The Tumut Bulls will ditch their traditional red and black colours on Saturday, with first-grade set to wear a multicultural round jersey when hosting Wagga City at Jarrah Oval.
The round nine Southern Inland Rugby Union fixture will double at multicultural round for the Bulls, with the club wearing a predominantly white jersey that includes emblems and logos from all corners of the world.
Australia, Indigenous Australians, New Zealand, Samoa, England, Ireland, Scotland, South Africa and Fiji are all represented in one way or the other on the jersey.
Bulls’ representative Brodie Palmer believes the multicultural round jersey offers a subtle nod to each corner of the world where their players have originated from.
“The Tumut Bulls pride themselves on being a family club, and that family connects to all corners of the earth and is made up of a massive variety of individuals joining together to make the Bulls who they are,” Palmer said.
“The jerseys were created to simply say that, we can’t be the Tumut Bulls without all of the cultures that play the great game of rugby union and bring us all together.”
Palmer explained the motivation behind multicultural round, with Tumut looking to recognise the many cultures that make their club so special.
“We’re hosting a multicultural round this year to celebrate all the cultures that make up the Tumut Bulls,” Palmer said.
“We recognise and continue to pay our respect to our Indigenous players and club members both current and previous, and land on which we play. But also increase our recognition of the strong Pacific Islanders cultures we have within the club, and the players from European and other backgrounds who now call Tumut home.”
Saturday will also showcase different cultures at Jarrah Oval, with an Indigenous Welcome to Country kicking off proceedings, which will be followed by the New Zealand Haka, a Fijian hymn and other cultural displays, and Palmer hopes to see members of the community down at Jarrah Oval and enjoying a unique day of rugby.

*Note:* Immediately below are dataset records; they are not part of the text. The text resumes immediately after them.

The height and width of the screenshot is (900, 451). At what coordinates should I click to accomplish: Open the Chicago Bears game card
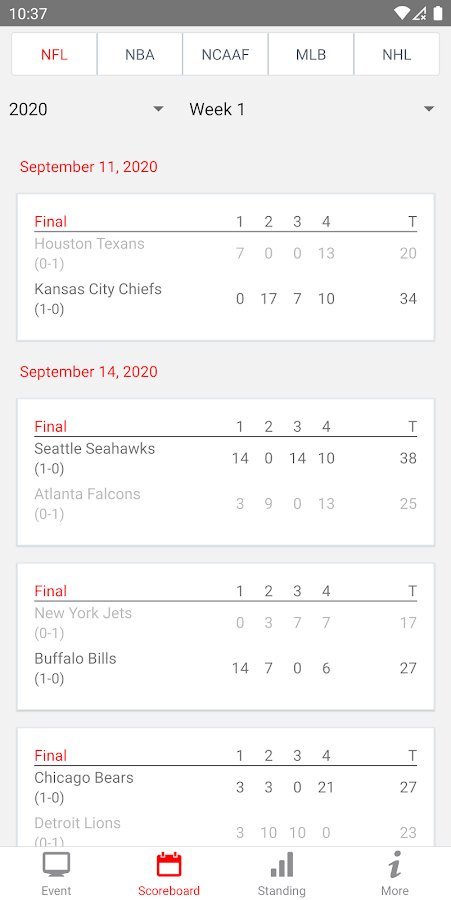(226, 788)
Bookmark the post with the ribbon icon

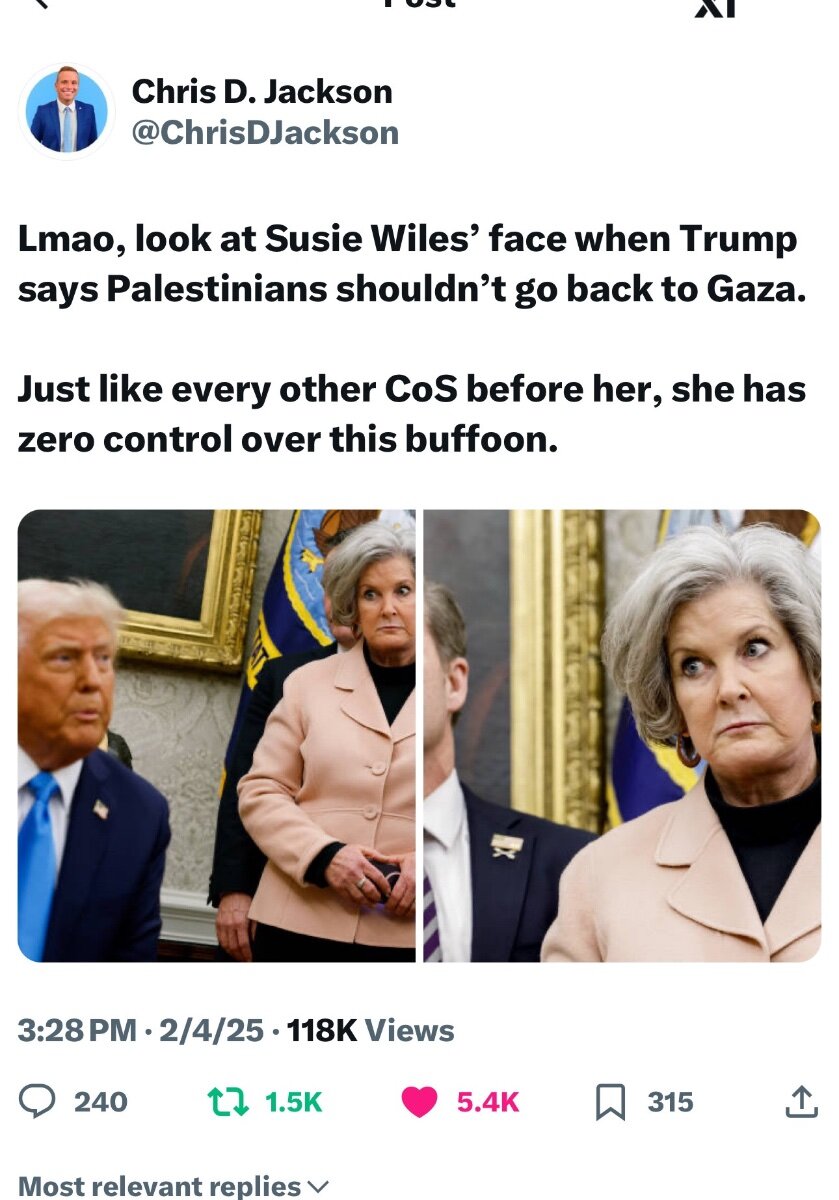click(x=609, y=1102)
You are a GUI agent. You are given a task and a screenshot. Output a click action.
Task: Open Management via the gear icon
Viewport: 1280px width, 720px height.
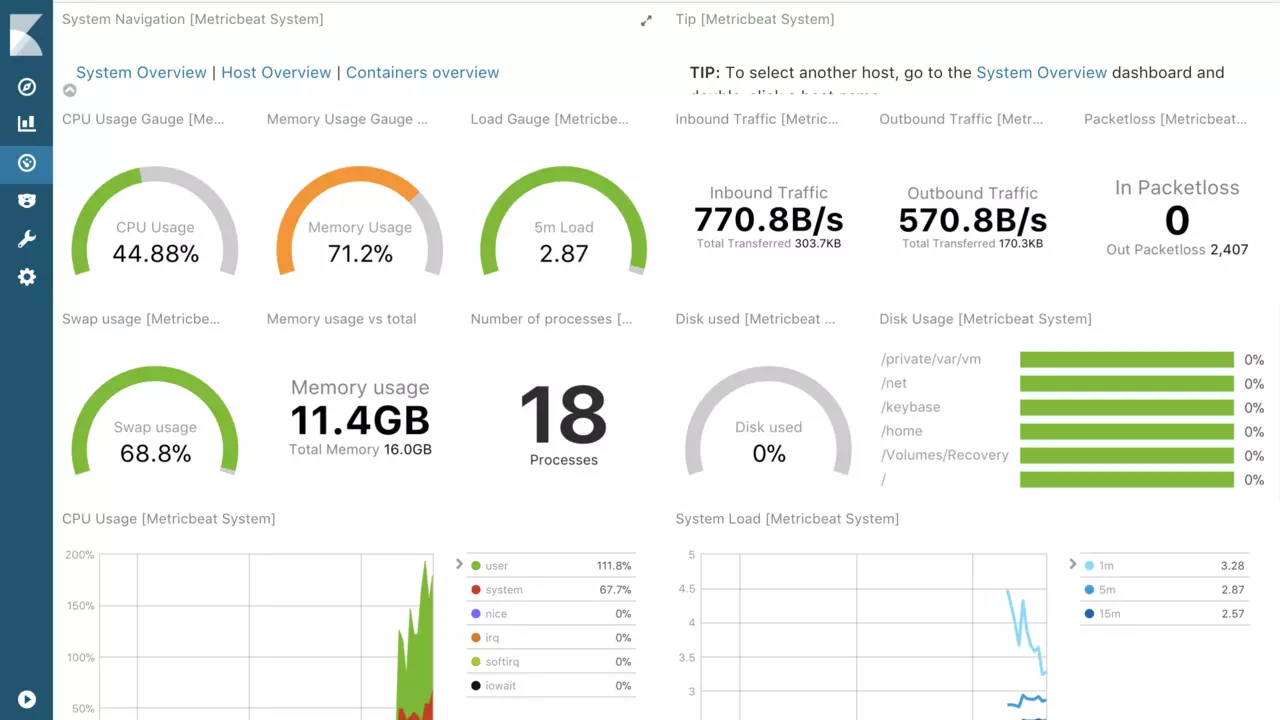pyautogui.click(x=27, y=277)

“Saturday will be a showcase of some different cultures in the club, made possible by our local community and club members,” Palmer said.
“We’d love everyone to come down and join in on the celebrations, commencing with a Welcome to Country at 12:30pm.”
Bulls captain and proud New Zealander TJ Sala was thrilled to see his club taking the time and effort to recognise the many cultures that make the Bulls who they are today, highlighting that rugby was often a way these different countries and their people were united.
“It’s great for the club to acknowledge our backgrounds, because we are so diverse,” Sala said.
“It is cool, because rugby is a big part of a majority of the cultures involved with the club, and I know from experience from playing overseas and locally, you come across many backgrounds, and it is kind of like rugby unites everyone and it is good to see the Bulls recognising that.”
For readers wanting to celebrate the Tumut Bulls multicultural round, proceedings kick off at 12.30pm at Jarrah Oval on Saturday before rugby takes centre stage, with second-grade hosting Wagga City at 1.50pm before first-grade takes the field at 3.15pm.